A peek behind the curtain – Beyond building trust, your visit will also yield insights to take back to the office. You can expect to see and hear what makes an outlet tick. An executive producer at another station tells me meet-and-greets are great opportunities to talk coverage nuts and bolts.

“We can explain what kind of stories we’re willing to cover, how press releases are most effective … media relations can talk about upcoming events we might be interested in and talk about how they could help weigh in on future stories/what experts [are] available.”

Low-key now, high-yield later – You’re probably asking yourself what you should take with you when you visit a newsroom. As you were reading this, you identified the perfect pitch to make in person. I recommend going in empty handed. Don’t pitch. You’re a guest in their house.

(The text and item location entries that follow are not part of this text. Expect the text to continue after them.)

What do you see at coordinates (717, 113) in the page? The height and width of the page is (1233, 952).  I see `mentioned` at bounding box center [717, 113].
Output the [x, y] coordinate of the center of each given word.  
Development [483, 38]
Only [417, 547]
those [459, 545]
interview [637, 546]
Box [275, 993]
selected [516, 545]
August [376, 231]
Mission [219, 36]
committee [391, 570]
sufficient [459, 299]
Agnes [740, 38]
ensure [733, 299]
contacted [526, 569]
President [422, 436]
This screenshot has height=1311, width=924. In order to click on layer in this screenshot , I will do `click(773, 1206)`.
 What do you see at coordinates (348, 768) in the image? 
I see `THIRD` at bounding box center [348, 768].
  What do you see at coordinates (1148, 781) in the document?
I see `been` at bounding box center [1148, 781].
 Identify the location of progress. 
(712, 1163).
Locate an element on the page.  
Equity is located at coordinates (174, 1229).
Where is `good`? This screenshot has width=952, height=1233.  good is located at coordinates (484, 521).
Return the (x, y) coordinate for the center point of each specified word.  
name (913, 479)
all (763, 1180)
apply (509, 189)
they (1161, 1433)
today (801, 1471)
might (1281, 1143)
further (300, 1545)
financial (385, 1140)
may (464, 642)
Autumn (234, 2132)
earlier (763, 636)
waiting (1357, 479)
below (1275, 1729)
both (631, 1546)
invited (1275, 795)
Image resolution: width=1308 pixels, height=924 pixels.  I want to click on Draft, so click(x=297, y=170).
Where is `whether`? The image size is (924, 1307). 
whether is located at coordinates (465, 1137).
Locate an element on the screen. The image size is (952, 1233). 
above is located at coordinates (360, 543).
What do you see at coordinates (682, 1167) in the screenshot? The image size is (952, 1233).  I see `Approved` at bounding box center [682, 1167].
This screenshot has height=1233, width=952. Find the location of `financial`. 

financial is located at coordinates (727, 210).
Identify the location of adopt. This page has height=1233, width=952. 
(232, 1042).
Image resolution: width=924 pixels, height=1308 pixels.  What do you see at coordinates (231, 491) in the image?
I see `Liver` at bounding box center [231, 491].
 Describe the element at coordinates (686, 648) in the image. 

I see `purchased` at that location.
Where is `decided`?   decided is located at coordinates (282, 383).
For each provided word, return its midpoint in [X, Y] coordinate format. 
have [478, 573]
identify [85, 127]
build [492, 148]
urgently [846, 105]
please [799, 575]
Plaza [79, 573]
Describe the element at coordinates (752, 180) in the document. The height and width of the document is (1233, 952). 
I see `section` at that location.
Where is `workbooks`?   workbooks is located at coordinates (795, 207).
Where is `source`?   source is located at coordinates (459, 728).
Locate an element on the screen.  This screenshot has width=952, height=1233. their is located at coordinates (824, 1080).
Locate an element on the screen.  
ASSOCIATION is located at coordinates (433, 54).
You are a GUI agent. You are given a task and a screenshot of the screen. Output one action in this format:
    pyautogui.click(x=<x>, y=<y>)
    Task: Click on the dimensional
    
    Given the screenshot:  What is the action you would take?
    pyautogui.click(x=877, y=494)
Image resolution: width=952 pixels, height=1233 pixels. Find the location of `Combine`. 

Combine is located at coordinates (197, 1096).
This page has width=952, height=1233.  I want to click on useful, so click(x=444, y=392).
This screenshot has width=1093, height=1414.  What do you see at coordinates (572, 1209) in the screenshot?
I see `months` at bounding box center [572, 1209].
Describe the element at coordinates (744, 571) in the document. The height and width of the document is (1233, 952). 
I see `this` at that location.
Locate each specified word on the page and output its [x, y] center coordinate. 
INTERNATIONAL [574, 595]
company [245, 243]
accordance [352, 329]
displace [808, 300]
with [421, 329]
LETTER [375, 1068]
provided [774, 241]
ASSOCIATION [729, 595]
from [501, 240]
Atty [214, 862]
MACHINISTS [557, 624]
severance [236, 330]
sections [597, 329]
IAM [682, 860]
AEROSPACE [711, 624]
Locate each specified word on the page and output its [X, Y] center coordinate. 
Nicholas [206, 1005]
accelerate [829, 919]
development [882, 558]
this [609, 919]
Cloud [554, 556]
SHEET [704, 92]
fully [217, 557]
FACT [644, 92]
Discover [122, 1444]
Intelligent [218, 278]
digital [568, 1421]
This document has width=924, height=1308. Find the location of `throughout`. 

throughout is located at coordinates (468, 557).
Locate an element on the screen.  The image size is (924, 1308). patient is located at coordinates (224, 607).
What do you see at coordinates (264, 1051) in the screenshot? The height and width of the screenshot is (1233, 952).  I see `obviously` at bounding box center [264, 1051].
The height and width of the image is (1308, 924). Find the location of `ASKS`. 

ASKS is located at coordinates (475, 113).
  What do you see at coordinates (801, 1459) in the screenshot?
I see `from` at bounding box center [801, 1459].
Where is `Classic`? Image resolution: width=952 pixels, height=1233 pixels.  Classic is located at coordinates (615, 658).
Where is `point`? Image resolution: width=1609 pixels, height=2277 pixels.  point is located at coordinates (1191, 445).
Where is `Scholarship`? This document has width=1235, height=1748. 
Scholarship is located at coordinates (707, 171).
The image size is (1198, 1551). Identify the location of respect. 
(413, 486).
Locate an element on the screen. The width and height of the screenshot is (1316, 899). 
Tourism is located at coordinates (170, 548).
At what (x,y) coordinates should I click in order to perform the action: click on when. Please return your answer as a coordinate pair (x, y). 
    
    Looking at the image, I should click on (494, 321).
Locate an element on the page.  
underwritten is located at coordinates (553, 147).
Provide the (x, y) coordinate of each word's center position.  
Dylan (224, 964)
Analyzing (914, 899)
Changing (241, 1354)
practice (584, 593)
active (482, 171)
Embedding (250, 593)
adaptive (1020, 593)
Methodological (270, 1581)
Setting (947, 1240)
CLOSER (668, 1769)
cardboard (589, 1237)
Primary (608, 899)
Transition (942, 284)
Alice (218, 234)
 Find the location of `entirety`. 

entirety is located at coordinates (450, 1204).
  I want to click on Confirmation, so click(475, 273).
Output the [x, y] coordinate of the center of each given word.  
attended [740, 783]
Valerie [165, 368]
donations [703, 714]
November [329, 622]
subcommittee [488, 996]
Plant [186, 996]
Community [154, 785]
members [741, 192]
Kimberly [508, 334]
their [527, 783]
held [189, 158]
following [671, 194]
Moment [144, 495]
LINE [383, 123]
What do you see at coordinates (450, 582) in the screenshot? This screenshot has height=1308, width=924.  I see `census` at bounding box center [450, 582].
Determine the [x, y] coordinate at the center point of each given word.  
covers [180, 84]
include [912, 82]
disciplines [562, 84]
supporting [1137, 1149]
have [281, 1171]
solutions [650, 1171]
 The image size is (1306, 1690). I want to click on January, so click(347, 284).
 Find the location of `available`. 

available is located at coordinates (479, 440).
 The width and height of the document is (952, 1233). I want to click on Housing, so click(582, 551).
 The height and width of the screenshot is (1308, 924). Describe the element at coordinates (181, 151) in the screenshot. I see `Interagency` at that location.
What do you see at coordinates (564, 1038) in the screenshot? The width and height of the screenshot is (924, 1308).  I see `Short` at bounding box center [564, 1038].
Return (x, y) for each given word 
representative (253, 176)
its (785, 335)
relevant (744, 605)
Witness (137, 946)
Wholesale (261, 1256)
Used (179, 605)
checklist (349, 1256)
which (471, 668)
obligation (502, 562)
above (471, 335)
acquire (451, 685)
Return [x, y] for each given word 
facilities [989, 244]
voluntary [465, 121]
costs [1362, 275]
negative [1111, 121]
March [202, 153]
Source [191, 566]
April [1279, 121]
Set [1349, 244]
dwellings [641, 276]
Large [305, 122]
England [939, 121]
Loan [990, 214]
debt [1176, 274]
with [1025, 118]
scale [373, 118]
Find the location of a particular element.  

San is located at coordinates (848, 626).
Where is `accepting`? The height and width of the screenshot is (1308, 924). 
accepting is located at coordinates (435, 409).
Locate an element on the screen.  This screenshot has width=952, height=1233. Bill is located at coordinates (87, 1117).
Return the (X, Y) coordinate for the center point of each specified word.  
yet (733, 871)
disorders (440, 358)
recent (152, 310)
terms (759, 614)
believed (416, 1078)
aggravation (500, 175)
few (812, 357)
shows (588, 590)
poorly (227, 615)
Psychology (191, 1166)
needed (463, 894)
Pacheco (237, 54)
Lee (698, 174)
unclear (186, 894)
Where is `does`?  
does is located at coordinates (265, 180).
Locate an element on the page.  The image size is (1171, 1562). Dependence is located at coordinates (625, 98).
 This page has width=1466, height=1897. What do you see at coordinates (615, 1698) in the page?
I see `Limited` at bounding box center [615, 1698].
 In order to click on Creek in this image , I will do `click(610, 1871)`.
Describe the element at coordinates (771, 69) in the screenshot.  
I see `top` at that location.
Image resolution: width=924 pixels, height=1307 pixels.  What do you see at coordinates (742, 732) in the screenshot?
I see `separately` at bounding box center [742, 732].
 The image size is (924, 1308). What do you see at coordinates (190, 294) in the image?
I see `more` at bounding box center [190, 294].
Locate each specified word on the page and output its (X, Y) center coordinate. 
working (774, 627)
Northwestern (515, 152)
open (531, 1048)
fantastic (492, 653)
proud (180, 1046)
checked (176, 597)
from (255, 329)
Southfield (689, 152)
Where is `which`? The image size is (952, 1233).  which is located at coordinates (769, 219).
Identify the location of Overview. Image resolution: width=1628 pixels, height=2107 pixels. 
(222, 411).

As a TV anchor candidly explains, your time there will yield results later when your name comes back up.

“When I see a name I recognize (whether from Twitter banter, a phone call or a stop in the newsroom), I’m definitely more inclined to read what they’re sending and make an effort to respond. I can’t always guarantee coverage, but I can extend the same courtesy of a response that I expect when reaching out for news stories.” 

Start with your best contact in a newsroom. Ask for a good time to swing by for a meet-and-greet. Don’t make a pitch or hand out a news release. Go in with a stack of business cards and no agenda…other than making a contact and building trust. Of course, be ready for that peek behind the curtain…which is always fun. But, remember, you’re there to showcase how you can help them as they serve their audience.

Have you visited newsrooms? What reactions did you get? How have those visits affected your rapport with the journalists who work there?

Adam Myrick is the media relations specialist at BlueCross BlueShield of South Carolina. Follow Adam on Twitter: @adam_myrick


  • Carrie Morgan

    Nice post, Adam! Taking time to build a relationship without having an agenda drive your actions makes a difference. Who wants to feel used? That may fit a quick need, but it does nothing for the long haul.